Abstract

In patients with femoral intertrochanteric fractures treated by cephalomedullary (CM) nailing, abduction force reportedly decreased by 25-30% during the postoperative follow-up period. The purpose of the current study is to evaluate the cross-sectional area (CSA) and adipose tissue ratio (ATR) of the gluteus medius muscle on the postoperative computed tomography (CT) view, expecting this graphic study will support clinical results. A total of 27 patients with femoral intertrochanteric fractures treated by CM femoral nail implants completed the study. The mean age at osteosynthesis was 83 years (range: 72-94 years). The mean postoperative follow-up period was 23 months. The three CT axial slice views were defined as slices A, B, and C corresponding to proximal, midway, and distal part of gluteus medius, respectively. The CSA and ATR were assessed bilaterally. The mean and standard deviation of CSA values (mm2) between the nonoperated/ operated side were as follows: slice A: 2225.8 ± 621.2/1984.5 ± 425.8; slice B: 2145.1 ± 538.3/1854.9 ± 383.9; and slice C: 1711.0 ± 459.0/1434.5 ± 396.9 ( p < 0.01 in slices A, B, and C).

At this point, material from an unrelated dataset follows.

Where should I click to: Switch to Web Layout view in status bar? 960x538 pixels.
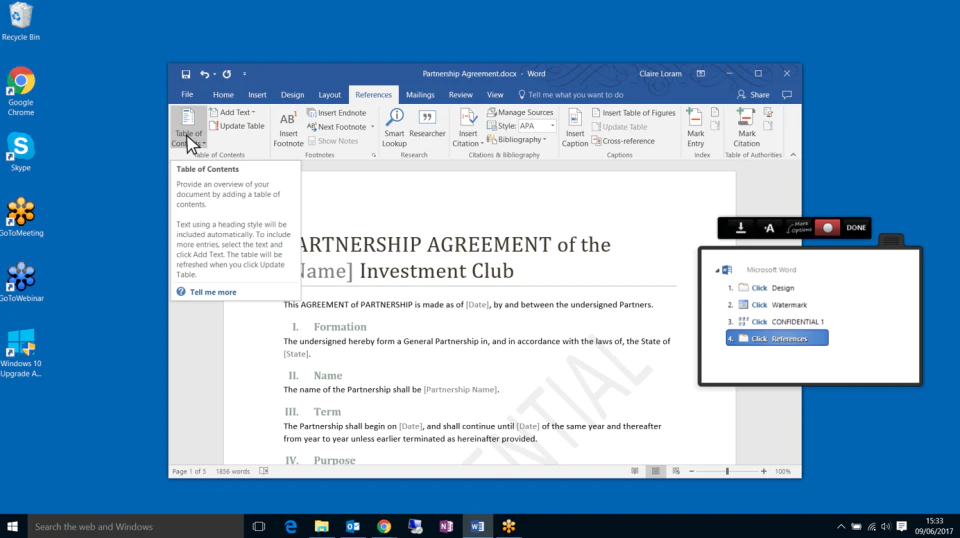pos(676,471)
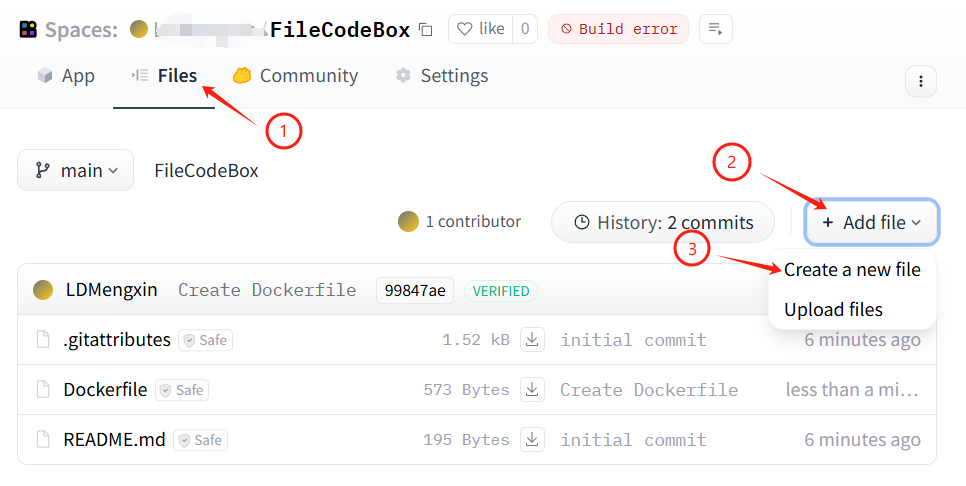The image size is (966, 486).
Task: Click the Hugging Face Spaces logo icon
Action: click(28, 29)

The mean and standard deviation of ATR values (%) from the nonoperative/ operative side were as follows: slice A: 2.8 ± 1.7/5.2 ± 3.5; slice B: 2.7 ± 1.9/4.6 ± 3.2; and slice C: 3.6 ± 3.0/4.8 ± 3.2 ( p < 0.01 in slices A and B and p < 0.05 in slice C). Our image findings documented that gluteus medius is significantly changed in CSA and ATR. The damage possibly triggers decrease in muscular strength of hip abduction in the postoperative follow-up period. This measurement is objective, and needed no patient's endurance and cooperation.